Find the word "computer" in the listing, and copy out each line where it turns up.

..........

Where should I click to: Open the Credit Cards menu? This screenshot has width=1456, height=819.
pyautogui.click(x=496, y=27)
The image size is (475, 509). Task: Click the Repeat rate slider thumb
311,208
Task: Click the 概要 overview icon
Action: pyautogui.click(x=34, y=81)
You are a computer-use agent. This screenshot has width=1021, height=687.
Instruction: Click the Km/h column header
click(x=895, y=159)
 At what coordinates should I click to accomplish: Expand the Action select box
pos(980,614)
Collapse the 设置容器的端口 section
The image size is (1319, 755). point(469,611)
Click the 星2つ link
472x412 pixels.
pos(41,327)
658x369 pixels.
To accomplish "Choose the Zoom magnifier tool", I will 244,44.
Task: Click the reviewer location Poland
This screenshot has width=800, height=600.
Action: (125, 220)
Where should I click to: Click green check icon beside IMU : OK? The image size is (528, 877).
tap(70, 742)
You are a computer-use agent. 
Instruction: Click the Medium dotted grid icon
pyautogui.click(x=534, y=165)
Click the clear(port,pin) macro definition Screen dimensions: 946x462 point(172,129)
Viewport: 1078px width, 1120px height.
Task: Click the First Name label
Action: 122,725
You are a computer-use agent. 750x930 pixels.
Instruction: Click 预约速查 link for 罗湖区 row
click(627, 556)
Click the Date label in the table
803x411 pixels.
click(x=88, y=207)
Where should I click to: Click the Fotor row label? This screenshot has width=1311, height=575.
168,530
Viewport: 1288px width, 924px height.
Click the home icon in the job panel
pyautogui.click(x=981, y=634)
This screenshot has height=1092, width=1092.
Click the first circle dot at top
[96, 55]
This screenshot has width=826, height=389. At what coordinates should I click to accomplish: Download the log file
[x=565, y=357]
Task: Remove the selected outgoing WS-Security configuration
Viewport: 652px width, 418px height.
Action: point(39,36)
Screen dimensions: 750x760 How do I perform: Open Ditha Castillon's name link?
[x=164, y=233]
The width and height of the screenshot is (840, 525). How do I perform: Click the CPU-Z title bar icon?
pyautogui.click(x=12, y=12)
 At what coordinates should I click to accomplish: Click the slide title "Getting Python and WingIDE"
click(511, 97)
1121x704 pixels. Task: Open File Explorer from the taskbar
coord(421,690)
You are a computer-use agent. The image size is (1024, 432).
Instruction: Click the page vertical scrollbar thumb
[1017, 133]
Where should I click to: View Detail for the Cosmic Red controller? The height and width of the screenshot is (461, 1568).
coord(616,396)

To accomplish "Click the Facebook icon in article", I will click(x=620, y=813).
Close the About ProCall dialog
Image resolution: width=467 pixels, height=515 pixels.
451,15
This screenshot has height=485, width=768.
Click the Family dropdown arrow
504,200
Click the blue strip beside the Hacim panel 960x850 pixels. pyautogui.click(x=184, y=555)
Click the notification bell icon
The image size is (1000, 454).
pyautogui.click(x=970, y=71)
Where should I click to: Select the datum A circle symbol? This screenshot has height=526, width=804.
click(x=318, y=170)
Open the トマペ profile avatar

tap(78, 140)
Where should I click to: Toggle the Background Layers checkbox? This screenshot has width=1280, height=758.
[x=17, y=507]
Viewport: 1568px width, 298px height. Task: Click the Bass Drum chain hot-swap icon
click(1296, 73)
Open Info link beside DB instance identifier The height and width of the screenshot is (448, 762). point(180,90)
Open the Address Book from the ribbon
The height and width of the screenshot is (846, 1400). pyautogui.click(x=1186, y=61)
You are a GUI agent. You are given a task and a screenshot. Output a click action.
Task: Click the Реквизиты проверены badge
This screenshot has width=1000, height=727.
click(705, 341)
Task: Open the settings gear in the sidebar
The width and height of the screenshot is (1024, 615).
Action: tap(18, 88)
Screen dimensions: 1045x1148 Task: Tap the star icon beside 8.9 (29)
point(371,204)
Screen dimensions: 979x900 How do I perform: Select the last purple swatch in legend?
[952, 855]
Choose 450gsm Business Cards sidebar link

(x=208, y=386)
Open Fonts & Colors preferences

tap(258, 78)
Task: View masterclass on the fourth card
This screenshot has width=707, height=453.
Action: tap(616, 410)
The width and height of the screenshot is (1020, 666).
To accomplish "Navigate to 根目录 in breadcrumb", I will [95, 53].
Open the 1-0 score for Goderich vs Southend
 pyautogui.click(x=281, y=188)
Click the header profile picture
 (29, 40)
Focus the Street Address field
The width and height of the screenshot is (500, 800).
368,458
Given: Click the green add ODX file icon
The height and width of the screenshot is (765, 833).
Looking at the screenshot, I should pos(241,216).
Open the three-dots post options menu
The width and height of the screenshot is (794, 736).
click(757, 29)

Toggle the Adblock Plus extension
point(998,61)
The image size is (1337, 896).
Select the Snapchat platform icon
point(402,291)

..........

» EXERCISE SOLUTION:
You are a computer-use agent. This screenshot has width=1021, height=687.
You are a computer-use agent. 
You are a computer-use agent. 750x930 pixels.
You are a computer-use agent. The image size is (1024, 432).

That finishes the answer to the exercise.